Par cette profonde pénétration des éléments culturels et identitaires, le réseau prend un aspect quasiment idéologique. Cela crée une sorte d’espace social doté d’une très grande flexibilité. Si on est encore dans sa province, le quê hương est le village ; si on quitte la province, le quê hương devient la province. Le lien peut être

entièrement imaginé mais l’élément affectif du quê hương implique que lorsqu’une personne arrive, elle est naturellement aidée. Il est évident aussi que la personne qui arrive et qui reçoit de l’aide est redevable. C’est un peu ce que l’on retrouve dans le village sous la forme de l’entraide (maison à construire, mariage à organiser).

Lê Thu Hương

Dans mes recherches sur les Vietnamiens en Malaisie, j’ai remarqué que la discrimination est une manière de créer de la cohérence sociale et ethnique à l’intérieur du territoire. Les Vietnamiens sont ceux qui mangent de la viande de chien et qui coupent les arbres ; les Chinois sont les prostituées ; les Indonésiens sont les feignants. Mais je ne vois pas le même phénomène dans les régions où les Kinh se sont installés.

[Andrew Hardy]

Les relations người kinh/ người dân tộc (Vietnamiens / ethnies minoritaires) sont très diverses. Dans la province de Bình Định, j’ai rencontré un vieux Vietnamien qui a participé pendant la guerre américaine à la persuasion des minorités ethniques pour qu’ils prennent position du côté communiste. Pendant cinq ans, il a essayé de se faire accepter par la communauté. Il a vu, m’a-t-il dit, que les missionnaires français s’attiraient vers eux l’amitié et la loyauté des minorités, ils s’est alors dit qu’il pouvait le faire aussi. Après trois ans, une dame lui a dit « vous êtes un Vietnamien très curieux, hors norme » car vous n’avez pas un seul des « 4 maux » des Vietnamiens (voler, mentir, draguer et un autre oublié ici). Ce jour-là il a compris qu’il avait réussi sa mission. Cet exemple fait ressortir une chose : il ne s’agit pas d’une relation fondée sur un antagonisme fondamental, une opposition ethnique. Il faut historiciser la relation et étudier les comportements des uns envers les autres.

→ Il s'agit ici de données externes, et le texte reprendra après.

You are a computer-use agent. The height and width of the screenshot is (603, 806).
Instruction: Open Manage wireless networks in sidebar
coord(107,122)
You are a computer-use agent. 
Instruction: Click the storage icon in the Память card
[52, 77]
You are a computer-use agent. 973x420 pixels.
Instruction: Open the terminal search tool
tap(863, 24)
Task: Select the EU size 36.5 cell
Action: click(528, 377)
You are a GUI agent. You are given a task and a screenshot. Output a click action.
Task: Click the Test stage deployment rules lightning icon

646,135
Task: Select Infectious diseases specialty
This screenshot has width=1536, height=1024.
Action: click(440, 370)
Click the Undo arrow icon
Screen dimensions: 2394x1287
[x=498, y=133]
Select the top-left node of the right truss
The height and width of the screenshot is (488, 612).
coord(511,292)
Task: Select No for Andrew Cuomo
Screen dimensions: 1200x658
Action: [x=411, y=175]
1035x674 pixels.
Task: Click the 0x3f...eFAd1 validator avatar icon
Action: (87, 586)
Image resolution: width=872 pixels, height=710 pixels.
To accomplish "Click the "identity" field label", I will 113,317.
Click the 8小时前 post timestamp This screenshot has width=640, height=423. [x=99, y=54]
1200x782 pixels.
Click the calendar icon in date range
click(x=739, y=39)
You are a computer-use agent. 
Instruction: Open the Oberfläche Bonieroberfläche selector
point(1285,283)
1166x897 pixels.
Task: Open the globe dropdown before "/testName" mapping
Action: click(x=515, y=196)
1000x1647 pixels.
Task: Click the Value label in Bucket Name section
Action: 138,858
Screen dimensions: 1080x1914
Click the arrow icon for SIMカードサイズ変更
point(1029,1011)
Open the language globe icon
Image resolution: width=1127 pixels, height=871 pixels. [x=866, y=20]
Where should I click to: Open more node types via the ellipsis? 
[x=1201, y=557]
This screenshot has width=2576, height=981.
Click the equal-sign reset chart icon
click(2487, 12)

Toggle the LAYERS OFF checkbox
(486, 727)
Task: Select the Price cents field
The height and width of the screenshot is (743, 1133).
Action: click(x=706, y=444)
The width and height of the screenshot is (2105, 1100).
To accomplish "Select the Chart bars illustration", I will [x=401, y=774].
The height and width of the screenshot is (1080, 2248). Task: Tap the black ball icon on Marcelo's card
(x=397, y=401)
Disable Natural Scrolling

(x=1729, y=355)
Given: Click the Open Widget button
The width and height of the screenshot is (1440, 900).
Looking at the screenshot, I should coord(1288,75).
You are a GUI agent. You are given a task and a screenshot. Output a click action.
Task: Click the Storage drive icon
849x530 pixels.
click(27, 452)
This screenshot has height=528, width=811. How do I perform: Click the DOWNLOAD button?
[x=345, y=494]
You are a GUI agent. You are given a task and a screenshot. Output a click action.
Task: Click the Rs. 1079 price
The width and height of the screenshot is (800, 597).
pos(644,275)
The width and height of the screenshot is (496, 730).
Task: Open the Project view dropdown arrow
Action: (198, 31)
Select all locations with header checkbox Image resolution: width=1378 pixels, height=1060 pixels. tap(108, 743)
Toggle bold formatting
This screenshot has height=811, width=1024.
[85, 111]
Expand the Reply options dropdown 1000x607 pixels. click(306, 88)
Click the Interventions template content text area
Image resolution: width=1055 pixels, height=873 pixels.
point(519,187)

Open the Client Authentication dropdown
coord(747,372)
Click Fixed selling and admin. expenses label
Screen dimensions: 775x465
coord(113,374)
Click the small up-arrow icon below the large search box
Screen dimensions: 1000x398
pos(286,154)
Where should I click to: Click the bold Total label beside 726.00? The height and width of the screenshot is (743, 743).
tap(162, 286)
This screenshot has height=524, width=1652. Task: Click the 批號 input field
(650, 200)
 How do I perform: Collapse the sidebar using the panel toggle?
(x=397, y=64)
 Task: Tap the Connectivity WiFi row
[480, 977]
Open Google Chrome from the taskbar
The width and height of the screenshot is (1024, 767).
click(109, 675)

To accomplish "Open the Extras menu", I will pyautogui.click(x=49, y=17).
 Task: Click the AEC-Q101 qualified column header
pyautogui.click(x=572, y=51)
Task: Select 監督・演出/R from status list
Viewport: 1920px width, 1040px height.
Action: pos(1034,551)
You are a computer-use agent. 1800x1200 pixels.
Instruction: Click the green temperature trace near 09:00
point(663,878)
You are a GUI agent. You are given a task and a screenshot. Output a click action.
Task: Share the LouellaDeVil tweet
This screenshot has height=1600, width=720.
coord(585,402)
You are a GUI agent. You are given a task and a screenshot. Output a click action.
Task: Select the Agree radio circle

Pour les migrants vietnamiens en Malaysia, la situation est différente. De manière générale, si vous allez à l’étranger, vous allez rencontrer un élément de crainte de l’étranger dans chaque communauté. Dans le cas des Vietnamiens en Asie du Sud- est, des années 1975-1980, on pouvait lire dans les journaux des pays concernés que la peur du « péril rouge » en Asie du Sud-Est portait non sur l’URSS ni sur les Khmers rouges mais bien sur les boat people vietnamiens qui arrivaient dans le but précis de fuir ce même communisme.

[Michel Bruneau]

Une raison essentielle pour les Malais était aussi de faire venir les Vietnamiens pour créer une pluralité ethnique parmi les migrants notamment Indonésiens.

La migration de type Nam tiến ou de type chinois est une migration qui s’accompagne d’une pression démographique et d’une territorialisation, une migration à but territorial plus ou moins organisé par l’État avec des phénomènes spontanés.

[Andrew Hardy]

Je ne suis pas certain que le Nam tiến soit le résultat d’une pression démographique. Il faudrait à mon avis revenir sur les tensions entre les politiques de l’État et les mouvements spontanés. Je pense qu’il y a d’autres processus en cours.

Nguyễn Thị Hà Nhung

Je ne vois pas beaucoup les Vietnamiens à Khon Kaen où je réside dans le cadre d’un master. Les étudiants vietnamiens ne sont pas nombreux. Ils se concentrent dans le département d’agronomie, ils sont boursiers du gouvernement thaï. En fait, les gens ne disent pas qu’ils sont Vietnamiens. Au début, on m’a prise pour une Japonaise puis le comportement a changé. Je ne comprenais pas pourquoi les gens disaient qu’ils n’aiment pas les Vietnamiens. Des migrants des années 1940- 50 parlent encore vietnamien mais ce n’est pas le cas des nouvelles générations. Il y a douze ans, la citoyenneté a été accordée aux Vietnamiens de Thaïlande mais la reconnaissance par la communauté pose encore problèmes. On étudie beaucoup le vietnamien dans les universités de Thaïlande. Des amis métis me disent qu’ils veulent venir et connaître le Việt Nam. La discrimination existe encore mais les signes sont encourageants.